Даже не потрудившись пояснить свои слова, кот беззвучно скользнул между приземистыми тёмно-коричневыми домиками, медленно погружающимися в растущие сугробы. Повсюду глаз натыкался на человеческие следы, уже успевшие основательно порасти колючими кристалликами. Не так уж давно, здесь топталась большая человеческая толпа.

Скрипнула, отворяясь дверь одного из домиков, и я не удержалась, заглянула внутрь. Темно. Пришлось включить ночное зрение. Ничего другого я и не ожидала: маленькая комнатушка с низким закопченным потолком. Большую часть пространства занимает огромная печь. Похоже, на ней не только готовили, но и спали.

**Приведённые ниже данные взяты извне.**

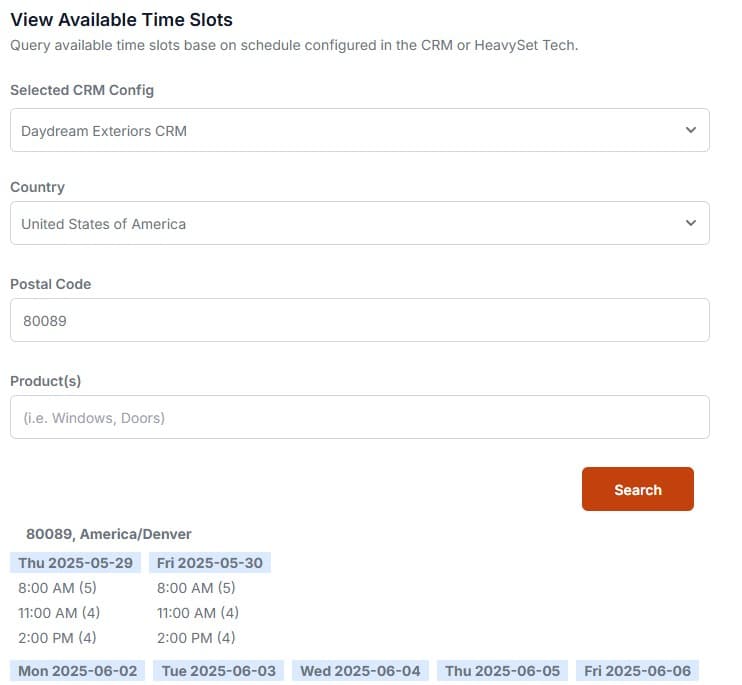Click the chevron arrow beside United States of America
Screen dimensions: 742x685
click(x=690, y=223)
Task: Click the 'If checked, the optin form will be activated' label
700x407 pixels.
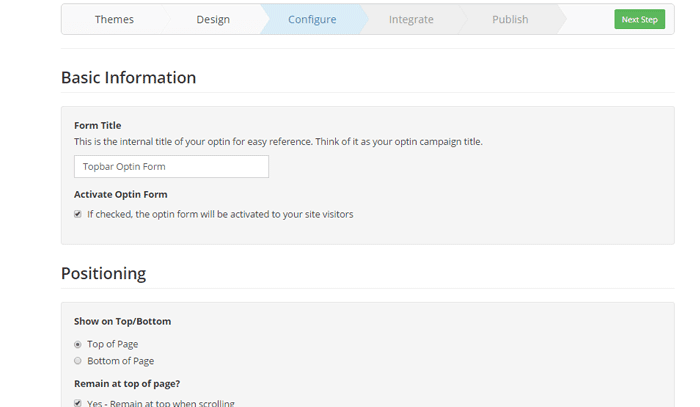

Какая-то жалкая утварь в беспорядке лежала на полу, трёхногий стол бессильно задрал ножки к потолку, а воздух пропитал густой запах человеческой крови. А вот и она: полосой прошлась по стене, каплями стекая вниз по щетинистым брёвнам. Ещё больше этой гадости расплескалось в самом тёмном углу. Очаровательно! А трупов — нет.

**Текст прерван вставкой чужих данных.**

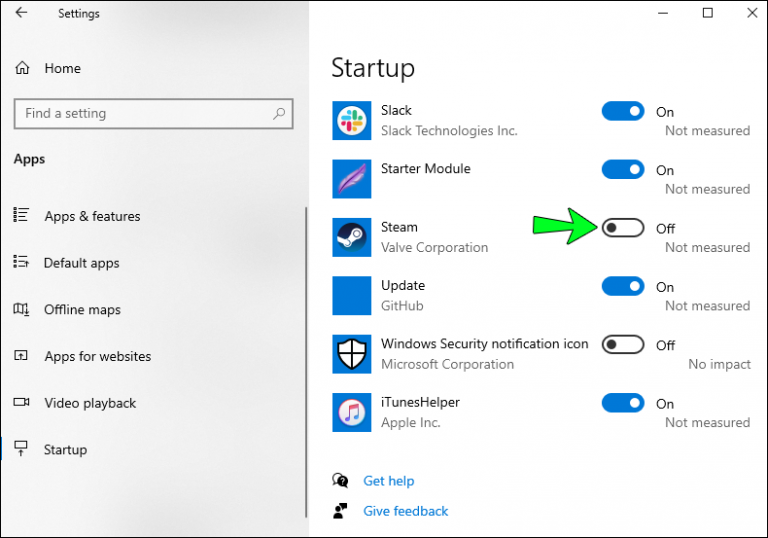Click the Windows Security shield icon
The width and height of the screenshot is (768, 538).
click(352, 354)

Кровь, — сообщила я коту, который, в некоторой задумчивости, замер на перекрёстке двух крошечных переулков, — там, в доме. Но тел не видно. Похоже, ты был прав, когда упоминал нападавших.

— Кровь? — он удивлённо покосился на меня, — да в проклятущем поселении всё буквально провоняло этой мерзостью. Поэтому я и говорил о нападении. Кроме того, мне попались ещё две собаки. Кто-то истребил всех сторожевых псов, прежде чем приниматься за людей.

— Может быть я столь невнимательна, потому как меня это ни капли не волнует? — язвительно осведомилась я, пиная носком сапога, влекомую ветром чашку, с отбитой ручкой, — пусть твои разлюбезные люди хоть и вовсе друг-дружку поубивают. Они же обожают это занятие.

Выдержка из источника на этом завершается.